Weil die Mitarbeiter des "Südkuriers" eine Übernahme fürchten, wollen sie ihr Blatt selber kaufen. Wie soll das finanziert werden? Auch andere sind interessiert.

Bald in eigener Hand? Newsroom des Südkurier. Bild: dpa

Die Stadt Konstanz liegt wunderschön am Bodensee, hat knapp 80.000 EinwohnerInnen, einen grünen Oberbürgermeister und, wie sich das gehört, eine traditionsreiche Regionalzeitung. Doch der Südkurier steht zum Verkauf, der Stuttgarter Holtzbrinck-Konzern hat schon länger angekündigt, sich seiner Regionalzeitungen entledigen zu wollen. Verleger Stefan von Holtzbrinck will lieber ganz auf die neuen digitalen Welten setzen, die Mainpost (Würzburg) ist schon an die Ausgburger Allgemeine verkauft.

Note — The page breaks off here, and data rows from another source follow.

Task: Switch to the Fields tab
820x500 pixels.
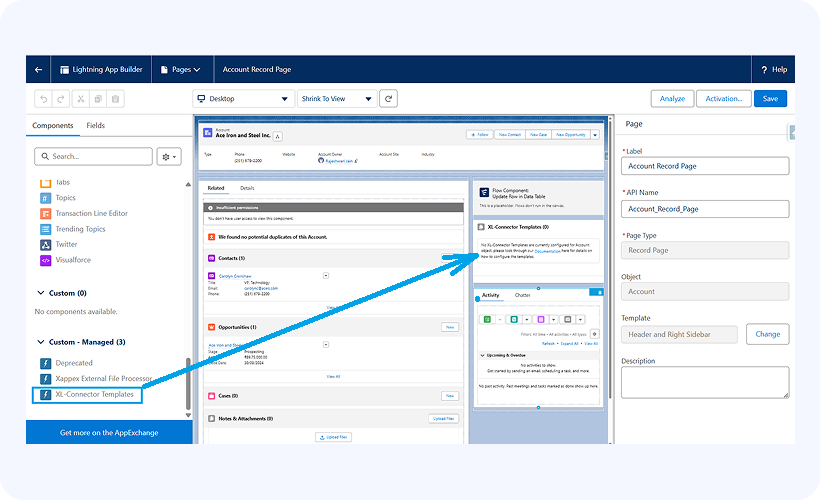Action: (x=96, y=126)
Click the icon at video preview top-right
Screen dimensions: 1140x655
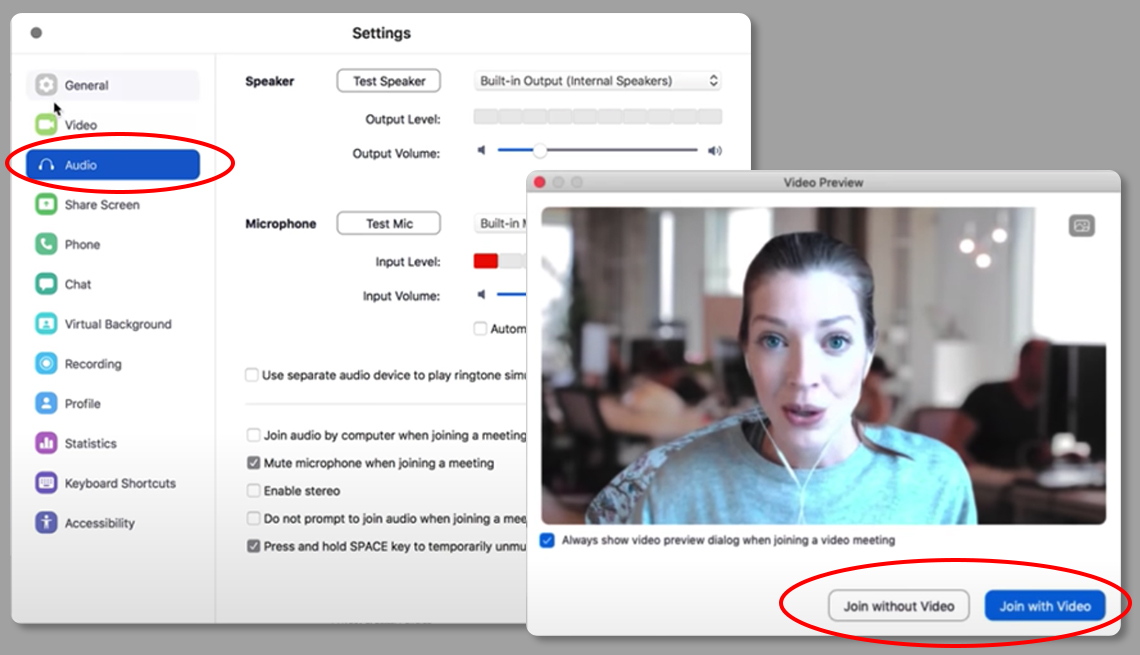coord(1081,226)
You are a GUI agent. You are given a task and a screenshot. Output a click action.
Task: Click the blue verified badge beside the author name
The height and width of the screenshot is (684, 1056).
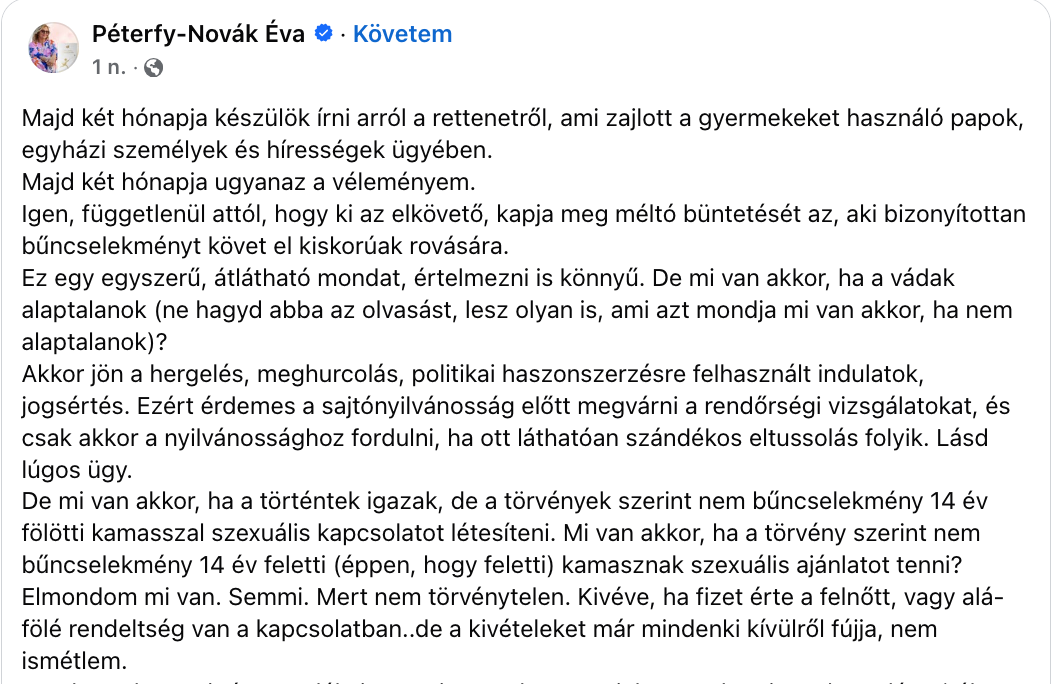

Der Südkurier will sich aber das Schicksal ersparen, schnöde von der Konkurrenz geschluckt zu werden: Die MitarbeiterInnen des vom Bodensee bis in den Schwarzwald verbreiteten Blatts wollen ihre Zeitung (Auflage: 130.000 Exemplare täglich) jetzt selbst kaufen. Am Donnerstag begannen erste Gespräche mit Beratungsgesellschaften, die den Prozess begleiten könnten.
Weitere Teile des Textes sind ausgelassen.